Sting in the pay of tyrannical Uzbekistan regime
Sting accepted more than £1m to play for the Uzbek dictator's daughter, reports Marina Hyde
Sting with Gulnara Karimova at a fashion show in Uzbekistan. Photograph: Getty
From the Lost in showbiz blog of the Guardian.
Once again we must ponder the question "how much money is enough?", inspired by reports that Sting accepted between £1m and £2m to perform for the glory of the brutal despotic regime in Uzbekistan.
The services of Sting - whose personal fortune is estimated well north of £150m - were engaged by Gulnara Karimova, the daughter and anointed heir of dictator Islam Karimov. To explore Islam Karimov's human rights record in full would take too long: suffice to say he is condemned approximately every 10 minutes by organisations from the UN to Amnesty, accused of such delights as boiling his enemies, slaughtering his poverty-stricken people when they protest, and conscripting armies of children for slave labour. Oh, and the Aral Sea on which his country sits - once the world's fourth biggest lake - has lost 80% of its volume, partly as a result of Karimov siphoning it off to intensively irrigate his remote desert cotton fields.

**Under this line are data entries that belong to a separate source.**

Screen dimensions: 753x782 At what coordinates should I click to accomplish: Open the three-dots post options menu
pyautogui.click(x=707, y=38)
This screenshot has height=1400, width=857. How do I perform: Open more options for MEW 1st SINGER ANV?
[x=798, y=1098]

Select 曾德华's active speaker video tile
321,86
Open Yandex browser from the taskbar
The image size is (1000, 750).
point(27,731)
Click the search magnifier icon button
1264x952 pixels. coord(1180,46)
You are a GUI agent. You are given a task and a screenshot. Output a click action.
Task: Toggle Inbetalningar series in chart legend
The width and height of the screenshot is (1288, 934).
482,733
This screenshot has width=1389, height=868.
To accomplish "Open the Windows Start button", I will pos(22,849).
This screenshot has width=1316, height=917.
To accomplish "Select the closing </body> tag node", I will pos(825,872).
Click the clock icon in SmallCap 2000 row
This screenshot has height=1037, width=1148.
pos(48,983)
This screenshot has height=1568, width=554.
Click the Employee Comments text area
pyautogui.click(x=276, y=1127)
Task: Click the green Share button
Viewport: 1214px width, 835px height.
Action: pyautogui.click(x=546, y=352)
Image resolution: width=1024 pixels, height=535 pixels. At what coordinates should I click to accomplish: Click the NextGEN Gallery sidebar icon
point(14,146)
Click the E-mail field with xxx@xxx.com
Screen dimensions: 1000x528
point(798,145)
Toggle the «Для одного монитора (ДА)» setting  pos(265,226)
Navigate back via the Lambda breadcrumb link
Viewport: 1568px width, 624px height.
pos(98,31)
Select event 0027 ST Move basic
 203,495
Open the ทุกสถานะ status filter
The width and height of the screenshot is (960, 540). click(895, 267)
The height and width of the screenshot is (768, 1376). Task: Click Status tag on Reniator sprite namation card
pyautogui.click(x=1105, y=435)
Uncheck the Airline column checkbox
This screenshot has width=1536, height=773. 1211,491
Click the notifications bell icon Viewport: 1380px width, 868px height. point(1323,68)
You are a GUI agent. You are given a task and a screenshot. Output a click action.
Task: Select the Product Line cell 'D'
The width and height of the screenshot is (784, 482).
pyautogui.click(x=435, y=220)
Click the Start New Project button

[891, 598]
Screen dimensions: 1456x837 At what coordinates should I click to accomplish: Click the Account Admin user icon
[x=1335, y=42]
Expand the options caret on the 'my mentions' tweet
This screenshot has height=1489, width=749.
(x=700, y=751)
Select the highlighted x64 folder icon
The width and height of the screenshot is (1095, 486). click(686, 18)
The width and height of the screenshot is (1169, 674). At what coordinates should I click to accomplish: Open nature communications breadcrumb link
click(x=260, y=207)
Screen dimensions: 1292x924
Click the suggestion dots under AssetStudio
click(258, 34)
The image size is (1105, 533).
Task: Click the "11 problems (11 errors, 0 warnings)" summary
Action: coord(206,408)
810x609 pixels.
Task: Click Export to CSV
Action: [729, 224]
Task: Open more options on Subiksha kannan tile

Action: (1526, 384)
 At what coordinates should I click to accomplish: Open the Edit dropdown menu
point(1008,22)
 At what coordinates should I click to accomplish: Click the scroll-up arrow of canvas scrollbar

Whether he is a perfect fit for self-styled eco-warrior and humanitarian Sting is a matter for you to decide: what is beyond dispute is that in October, the former Police frontman agreed to travel to Tashkent and effectively headline Gulnara Karimova's alleged arts festival.
Unfortunately, people have now found out about the jaunt, and so many of them have misunderstood the reasoning behind it as financially motivated that Sting has been forced to issue a statement.
"I played in Uzbekistan a few months ago," he begins. "The concert was organized by the president's daughter and I believe sponsored by Unicef."
You can believe it all you like, Sting, but it's absolute cobblers - Lost in Showbiz has checked it out with Unicef, who tactfully describe themselves as "quite surprised" by your claim.
"I supported wholeheartedly the cultural boycott of South Africa under the apartheid regime," Sting continues, in response to those who wonder why he did not refuse the invitation, "because it was a special case and specifically targeted the younger demographic of the ruling white middle class."
Chop-logic, sir! But go on.
"I am well aware of the Uzbek president's appalling reputation in the field of human rights as well as the environment. I made the decision to play there in spite of that. I have come to believe that cultural boycotts are not only pointless gestures, they are counter-productive, where proscribed states are further robbed of the open commerce of ideas and art and as a result become even more closed, paranoid and insular."
Mm. Even if you accept Sting's live performances as "ideas and art", you can't really help but question this notion of "open commerce", considering the tickets for his concert cost more than 45 times the average monthly salary in Uzbekistan. 45 times! As for his distaste for the regime, the picture above shows Sting being repulsed by it all at a fashion show during the "cultural" week, which also seems to have served as a vehicle for promoting Gulnara Karimova's jewellery range for stratospherically expensive Swiss firm Chopard. She's the one sitting right next to him.
"I seriously doubt whether the President of Uzbekistan cares in the slightest whether artists like myself come to play in his country," concludes Sting. "He is hermetically sealed in his own medieval, tyrannical mindset."
You will note that Sting conspicuously declines to deflect the heat by stating that he donated all or indeed any of his monstrous fee to charity. And I could go on - but at this point it feels right to hand over to former British ambassador to Uzbekistan Craig Murray.
"This really is transparent bollocks," observes Murray on his blog. "He did not take a guitar and jam around the parks of Tashkent. He got paid over a million pounds to play an event specifically designed to glorify a barbarous regime. Is the man completely mad?
"Why does he think it was worth over a million quid to the regime to hear him warble a few notes?
"I agree with him that cultural isolation does not help. I am often asked about the morality of going to Uzbekistan, and I always answer - go, mix with ordinary people, tell them about other ways of life, avoid state owned establishments and official tours. What Sting did was the opposite. To invoke Unicef as a cover, sat next to a woman who has made hundreds of millions from state forced child labour in the cotton fields, is pretty sick."
Well quite. And yet, to misquote his worship, I seriously doubt whether Sting cares in the slightest whether shmucks like Craig and us question his probity. He is hermetically sealed in his own self-righteous mindset.
Still, him accepting a wedge from despots, Trudie making films for Tesco - it must be said that the House of Sumner has moved into a most intriguing era of late, and we shall redouble the focus on its activities.